After 1997, when the UK government signed the UK up to the European Union’s Social Chapter, ushering in a raft of employment rights, UK employment law adopted a third category of worker’:

“An individual who has entered into or works under any contract, whether express or implied, written or oral, whereby the individual undertakes to do or perform personally any work or services for another party to the contract, whose status is not that of a client or customer of any business or profession carried on by the individual.”

In other words, the individual is not in business on their own account, or put another way, is not self-employed.

From 1998 onward, legislation including the Working Time Regulations, National Minimum Wage Act, Public Disclosure Act and many others have used the term “worker” to extend certain employment rights to a group of people providing their services personally to another, who are neither employees nor self-employed.

Not self-employed. The significance of this for Uber is the finding that the claimants are “workers,” which brings a legal judgment that their drivers are not self-employed. And if they are not self-employed, then for tax law purposes it must follow that they must be treated as employees.

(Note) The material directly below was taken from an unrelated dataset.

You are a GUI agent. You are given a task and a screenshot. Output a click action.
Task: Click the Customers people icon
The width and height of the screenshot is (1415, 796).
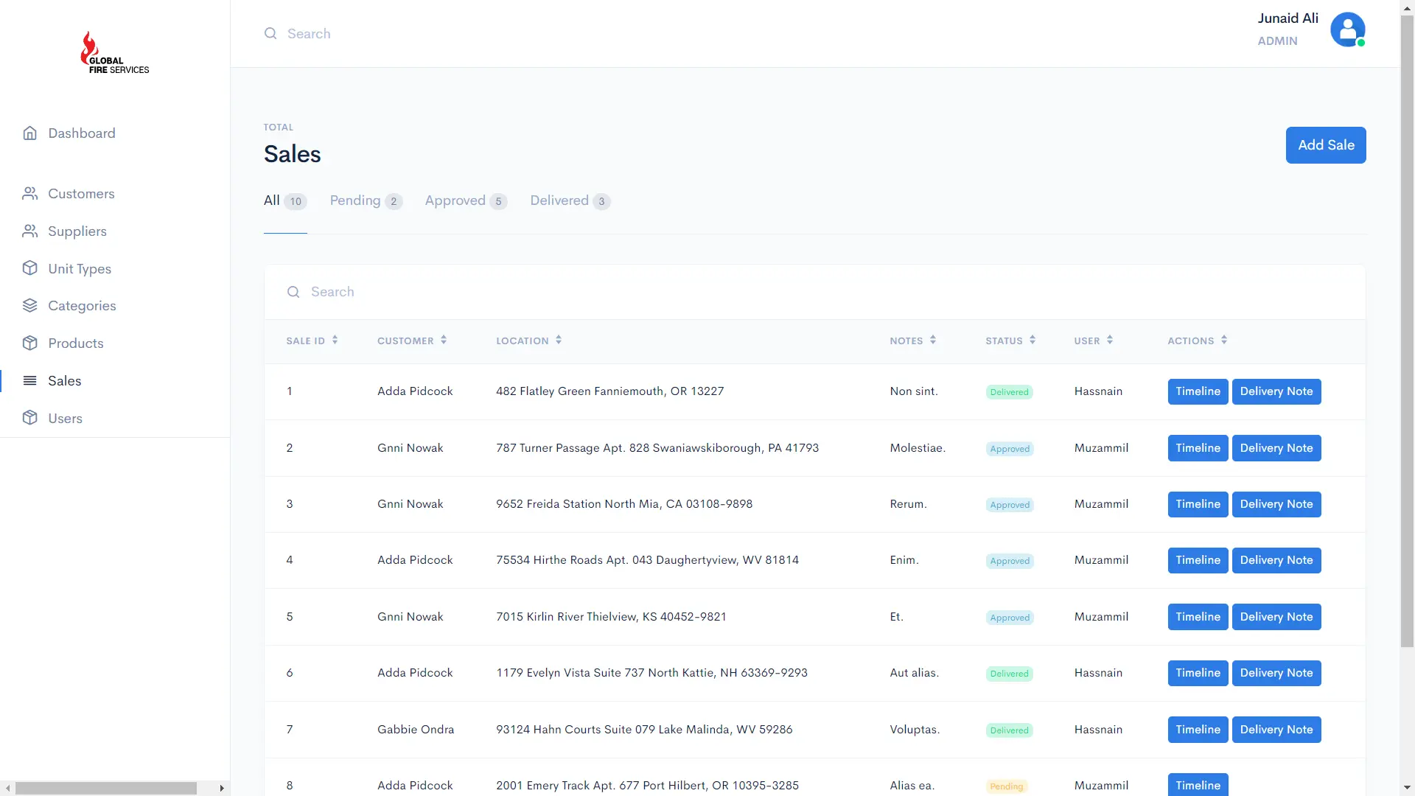coord(29,194)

It is not just income tax that Uber may well be liable for, but also the employers’ portion of National Insurance Contributions , which is 13.8% of the driver’s employment income. Business Insider UK has reported a UK tax specialist, Jo Maugham, as estimating the bill that Uber could face in NICs alone, as £13 million each month – £156 million a year. In addition, workers who pay National Insurance Contributions are also entitled to statutory sick pay and statutory payments for maternity, paternity and adoption leave, all of which are funded by the employer, in some cases without government rebate.

Another potential liability arises in the form of Value Added Tax (VAT) if the taxpayer is Uber rather than the drivers. The threshold for charging VAT on services is £81,000, a sum that most drivers will not be earning in fares.

The ramifications of this decision are therefore much greater than the payment of the national minimum wage and holiday pay that the two claimants were seeking.

This would seem to describe the arrangement between Uber and its drivers, and therefore presents Uber with a much greater cost liability than simply the payment of the national minimum wage and holiday pay.

The most telling statement in the tribunal judgment was the comment of the employment judge that Uber “could have devised a business model not involving [Uber] employing drivers. We find only that the model which they chose fails to achieve that aim.”

End of the road? Is this the end of Uber’s claim that it is simply a “technology company?” Given the millions of dollars agreed to in settlements in the US to protect its claim, and the potential costs to pay taxes and social security contributions — not to mention paying out on drivers’ employment rights in the UK — it seems Uber has only two options: to accept, sooner or later, that it is a provider of transportation services; or to radically change its chosen business model to be a true facilitator, rather than a controller, of the drivers’ services.

However, Uber has managed to defend itself against many attacks in its short history to become one of the most successful companies in the world, diversifying and expanding along the way. So Uber may be temporarily down, but not out.